=== WHAT YOU NEED TO DO ===
In the entries that follow, locate the line with "[Chiudi] (28, 28)", then restate that line and all later lines exactly as they appear, leaving pictures out.

=== AVAILABLE DATA ===
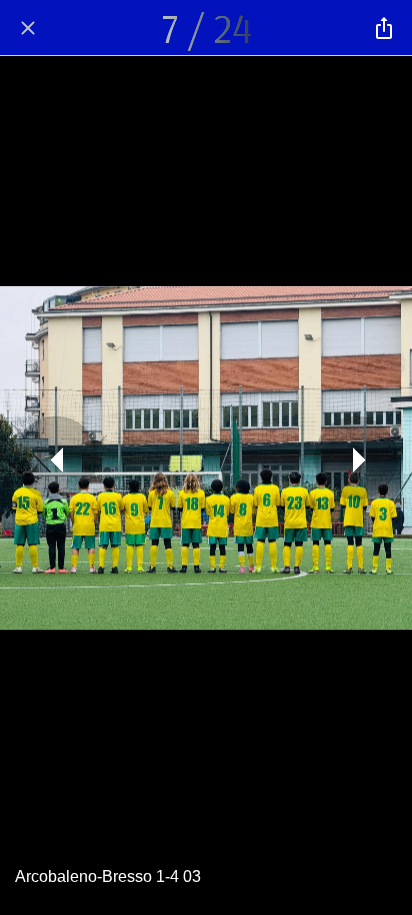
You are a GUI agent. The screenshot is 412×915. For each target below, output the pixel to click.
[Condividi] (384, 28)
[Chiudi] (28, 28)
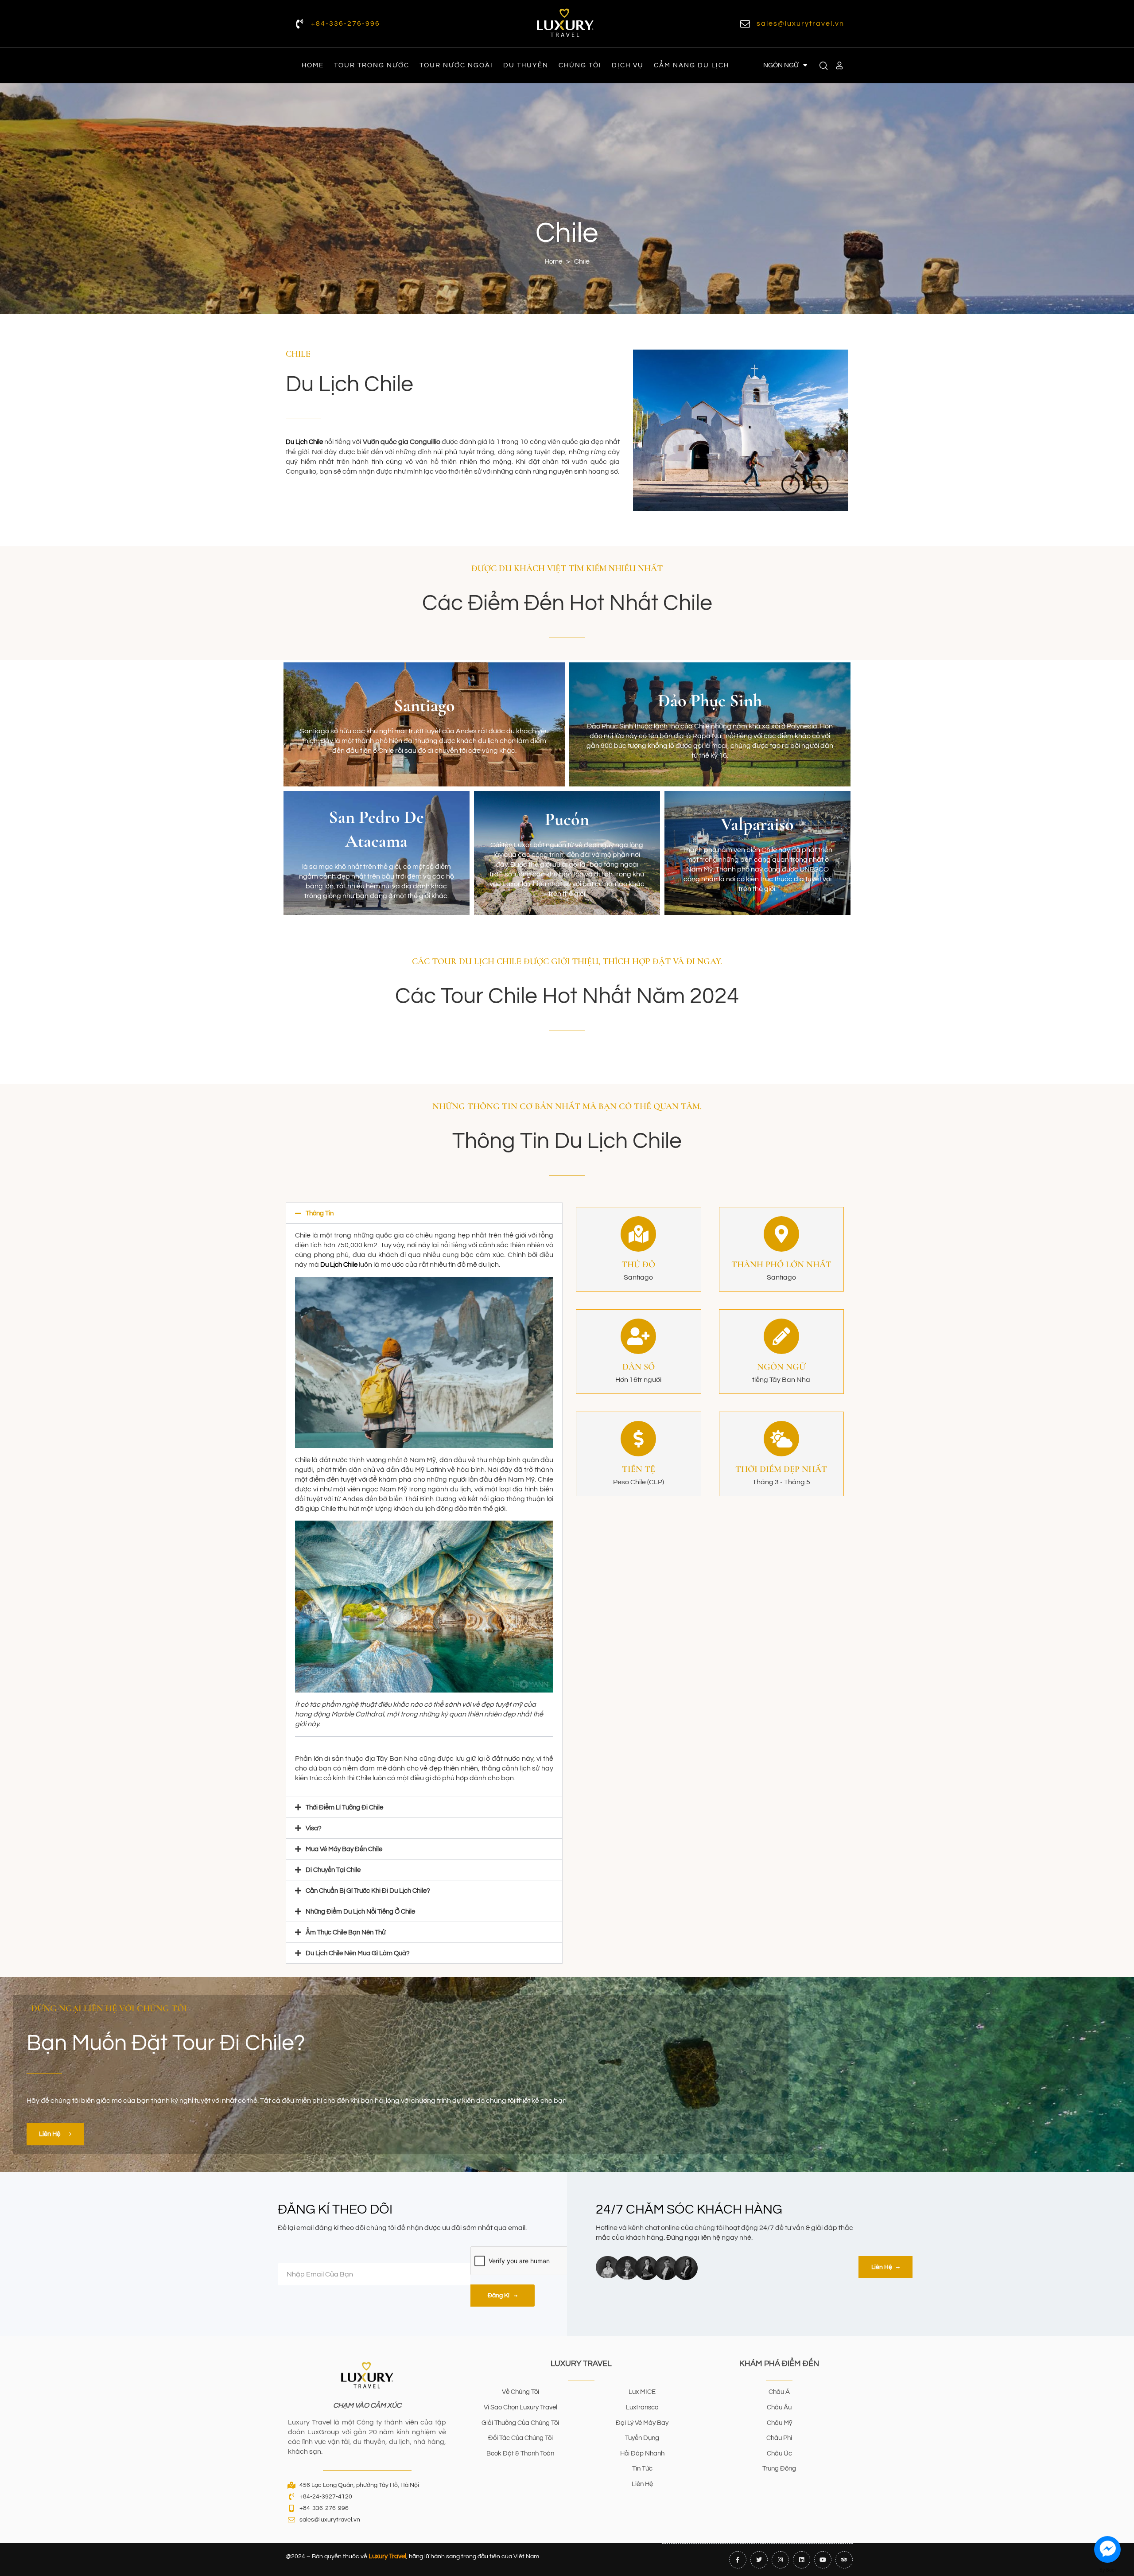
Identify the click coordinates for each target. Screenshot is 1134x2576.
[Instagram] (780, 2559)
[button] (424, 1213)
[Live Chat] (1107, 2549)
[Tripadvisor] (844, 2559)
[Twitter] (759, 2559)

=== EXERCISE RESPONSE ===
[Chiudi] (28, 28)
Identify the click coordinates for each target. Screenshot is 1134x2576.
[Instagram] (780, 2559)
[button] (424, 1213)
[Live Chat] (1107, 2549)
[Tripadvisor] (844, 2559)
[Twitter] (759, 2559)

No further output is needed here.